US8372333B2

US8372333B2 - Angled probe for vessel

Info

Publication number: US8372333B2
Application number: US12/350,543
Authority: US
Inventors: Wade Albert Taber
Original assignee: General Electric Co
Current assignee: Air Products and Chemicals Inc
Priority date: 2009-01-08
Filing date: 2009-01-08
Publication date: 2013-02-12
Also published as: WO2010080480A3; US20100171245A1; WO2010080480A2; CN102575851A

Abstract

A vessel comprises a probe oriented downward from an outside surface of the vessel to an inside surface of the vessel. A method of operating a vessel, the vessel comprising a vessel wall having an inside surface and an outside surface, comprises: defining a hole extending through the vessel wall, the hole being oriented at a downward angle from the outside surface to the inside surface; and placing a probe in the hole; and preventing slag buildup around the probe during operation of the vessel.

Description

BACKGROUND OF THE INVENTION

The subject matter disclosed herein relates to a probe for a vessel.

A gasifier is a type of vessel, or reactor, used for partial oxidation of a fossil fuel, such as coal or a heavy fuel oil, to produce energy. A vessel wall of a gasifier may comprise a shell lined on the inside with an insulating refractory lining. The refractory lining may comprise a plurality of layers. Conditions in the vessel may reach well over 700° C. during operation. The gasification process is monitored and regulated using probes or flanges that penetrate the shell and refractory lining. The tip of a probe may be located at or near the hot inner surface of the refractory lining, so as to determine if conditions in the vessel are appropriate.

◆ Dataset excerpt ◆
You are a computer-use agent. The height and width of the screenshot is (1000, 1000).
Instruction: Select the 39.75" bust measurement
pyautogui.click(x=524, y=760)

◆ Exercises ◆
1. In the angled vessel probe patent, why may the tip of a probe be located at or near the hot inner surface of the refractory lining?
2. Continue the angled vessel probe patent from its last sentence.

◆ Responses ◆
1. The tip is placed there so that the probe can determine whether conditions in the vessel are appropriate.

2.
A probe may be inserted through the vessel wall and refractory lining through a hole, or opening, in the vessel wall and refractory lining that is oriented perpendicular to the vessel wall and the vessel center line. The hole is large enough to accommodate the probe, with additional space to prevent damage to the probe during expansion and contraction of the refractory lining at high temperatures. Different layers of the refractory lining may expand at different rates; the probe may be caught between two differently expanding layers, resulting in breakage of the probe. The extra space in the hole that allows for thermal expansion of the refractory lining may allow slag that is produced in the slagging vessel to flow inside the hole and come in contact with the probe. Slag penetration may cause damage to the refractory lining and corrosion of the probe's protective encasement or sheath. If the protective exterior of a probe is penetrated, any internal wires and materials may be damaged beyond use. Slag may also freeze in the hole, filling the space that allows for thermal expansion of the refractory lining, and causing the probe to break during expansion or contraction of the refractory lining.

There exists a need in the art for a probe configuration for a slagging vessel that will prevent damage to the probe.

BRIEF DESCRIPTION OF THE INVENTION

According to one aspect of the invention, a vessel comprises a probe oriented downward from an outside surface of the vessel to an inside surface of the vessel.

According to another aspect of the invention, a method of operating a vessel, the vessel comprising a vessel wall having an inside surface and an outside surface, comprises defining a hole extending through the vessel wall, the hole being oriented at a downward angle from the outside surface to the inside surface; and placing a probe in the hole; and preventing slag buildup around the probe during operation of the vessel.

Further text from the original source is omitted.